Puoi recarti ad un pronto soccorso, o informarti su quali sono i pronto soccorso che rendono disponibile questa terapia.
Anche in questo caso si tratta di farmaci antiretrovirali, in dosaggio elevato e che impediscono la replicazione del virus nelle prime fasi dell’infezione, riuscendo con un buon margine ad impedire quest’ultima.
La PEP è efficace fino a 72h dal rapporto, ed ha maggior efficacia se assunta nelle prime 24-48 ore.
Gestione
Al momento l’infezione da HIV è un’infezione cronica, non ci sono ancora cioè farmaci in grado di eliminare completamente il virus dall’organismo.
La terapia disponibile al momento, chiamata appunto TasP, permette, attraverso dei farmaci chiamati antiretrovirali, di sopprimere la capacità di replicazione del virus.
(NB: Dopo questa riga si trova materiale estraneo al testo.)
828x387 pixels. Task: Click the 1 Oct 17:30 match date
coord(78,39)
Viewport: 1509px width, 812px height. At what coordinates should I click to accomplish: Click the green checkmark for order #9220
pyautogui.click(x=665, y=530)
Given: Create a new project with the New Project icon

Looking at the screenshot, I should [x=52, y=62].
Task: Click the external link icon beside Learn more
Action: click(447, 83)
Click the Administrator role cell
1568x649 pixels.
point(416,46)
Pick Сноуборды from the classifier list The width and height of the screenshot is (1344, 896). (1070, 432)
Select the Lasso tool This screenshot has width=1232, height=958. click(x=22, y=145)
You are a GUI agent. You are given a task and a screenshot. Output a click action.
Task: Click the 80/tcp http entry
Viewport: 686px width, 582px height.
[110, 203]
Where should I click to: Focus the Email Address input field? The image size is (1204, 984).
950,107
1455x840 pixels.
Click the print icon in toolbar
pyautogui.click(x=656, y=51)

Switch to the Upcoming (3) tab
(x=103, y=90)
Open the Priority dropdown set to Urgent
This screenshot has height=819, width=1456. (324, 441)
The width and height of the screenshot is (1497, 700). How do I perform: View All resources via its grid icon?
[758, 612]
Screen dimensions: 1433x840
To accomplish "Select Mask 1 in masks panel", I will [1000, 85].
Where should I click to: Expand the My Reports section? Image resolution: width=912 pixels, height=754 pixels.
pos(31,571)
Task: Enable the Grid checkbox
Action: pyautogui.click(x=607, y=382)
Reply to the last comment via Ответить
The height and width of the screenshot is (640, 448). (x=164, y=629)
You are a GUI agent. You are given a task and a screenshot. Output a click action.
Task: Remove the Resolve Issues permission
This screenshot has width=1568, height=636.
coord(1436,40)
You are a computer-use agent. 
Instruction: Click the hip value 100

Il virus non si replica quindi, o si replica molto poco, al punto che le copie del virus nel sangue e negli altri fluidi sono talmente rare che non riescono nemmeno ad essere contabilizzate dai macchinari. Questo consente alle persone che vivono con HIV, che devono comunque sottoporsi a visite di routine, aderire correttamente alla terapia e seguire uno stile di vita più possibile sano, una vita e un’aspettativa di vita sostanzialmente uguale a quella delle altre persone.
Nel 2017 il CDC (Centro per il controllo e prevenzione delle malattie) basandosi su ricerche che duravano da 20 anni, ha stabilito che U=U, ovvero che Undetectable equivale a Untransmittable, ossia che le persone in terapia con carica virale non rilevabile, non possono trasmettere il virus. Sono cioè positive, perché la terapia non è una cura definitiva, ma non infettive. (https://www.cdc.gov/hiv/risk/art/index.html )
Conoscere il proprio stato sierologico è per questo fondamentale, perché se ci si scopre negativi si può continuare a prendersi cura della propria salute attraverso gli accorgimenti di safer sex, e se ci si scopre HIV positivə si può iniziare quanto prima la terapia, raggiungere lo status di viremia azzerata ed essere sicurə non solo di non ammalarsi ma anche di non rappresentare un rischio per lə nostrə partner sessuali. Come il Covid ci ha ricordato, siamo tuttə “sieroqualcosa”, l’importante è solo saperlo.